Pour one out for the Platforms that Were Lost in Time(Warner)

Yearning for the early years of journals, homepages, and all that fun stuff. Even though AngelFire sucked.

Although Plume won’t snitch, I can confirm it is 6h and I’m still awake because reasons. Because of this I’ve found myself in a timeloop. Having taken my time to write about the dangers of Nostalgia, I feel I should be more immune to this.

AOL Disk

I am very much not and I ended up reliving the abject horror glory that was AOL Journals in my mind, because none of them managed to get scraped by the Internet Archive it seems.

As we all know at this point I had a very long run with LiveJournal which I’ll stand by to my grave, but what is lost in the ether is my short time on AOL Journals before they wrapped that shit up hard.

AOL Journals, much like AOL was a very specific kind of kitch you just had to experience. Trash colours, trash fonts, and trash clipart all at once. You could even use AIM to update your journal, it was very novel. I even published my first “proper” websites on AOL, hand coded HTML I just learned by watching what others did (my first one was on AngelFire from a library computer which I regret).

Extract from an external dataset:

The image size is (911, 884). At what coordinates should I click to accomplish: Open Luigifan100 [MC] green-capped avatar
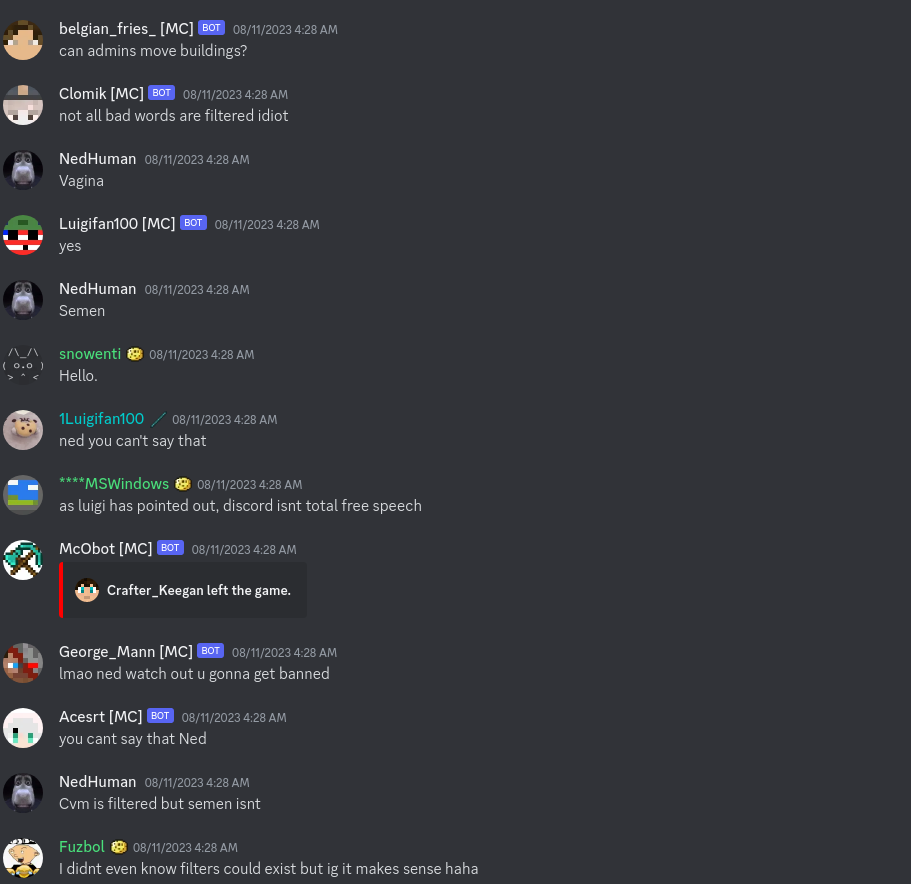click(23, 235)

It gave me a warm feeling of platforms long gone, remember when the Eternal September was the worst thing that happened from a platform ? So quaint by today’s standards.

CompuServe Disk

I miss the good parts of those communities, AOL and CompuServe, even though we all kind of hated Steve Case for various reasons. It is times like these, not exactly being able to think properly because sleep patterns, is when I feel like I’m chasing that dragon again. I’m even going to admit, I fucking loved the Weird AOL period and I really wished it managed to survive and keep to that (now its just another shitty ad company).

AOL Weird Era by tatslow (flickr) photo credit : tatslow on flickr

AOL New Branding

The internet ain’t like it was, but there are parts of it that still are. I am, in fact, right now writing this post on a platform, a loose collection of Plume instances that are sharing posts between themselves and keeping the network alive even if one or more servers tanks it. Even Mastodon, Calckey, etc can peer in and poke around.

Much like AOL Journals and early LiveJournal, I have no real control of how my texts are presented (which honestly is a selling point for not in 1995 me). Even if I do customise my CSS, the base structure is still the same.

I think I’ve become numb a bit from being constantly online since November, probably not touching enough grass and such, or more likely that I’m finding the minimalist web (which for the record I’m totally fucking guilty of that) just as bland as my daily routine.

But as I’m writing this caught up in that old mindset, I remember that Calckey and other parts of the fediverse are weirding the net back up, and to be openly honest with myself, I’ve found that wild rush from joining in.

Granted blog.sus.fr spammed timelines by mistake when I was doing the mega import and it wouldn’t be surprised if that got me a mute or an instance ban from it (and for those who did I don’t blame you, I fired in 6500 posts in the space of a week). But that came really from a passion to nurture my Plume instance and call it my online home. Something, admittedly, I tried to do with AOL Journals, Blogger, VOX, and TypePad without any traction.

Yes, the old internet is gone with its gaudy colour schemes, Comic Sans partout, but it is coming back with a vengeance and a lot more 💖 than Steve Case could ever muster.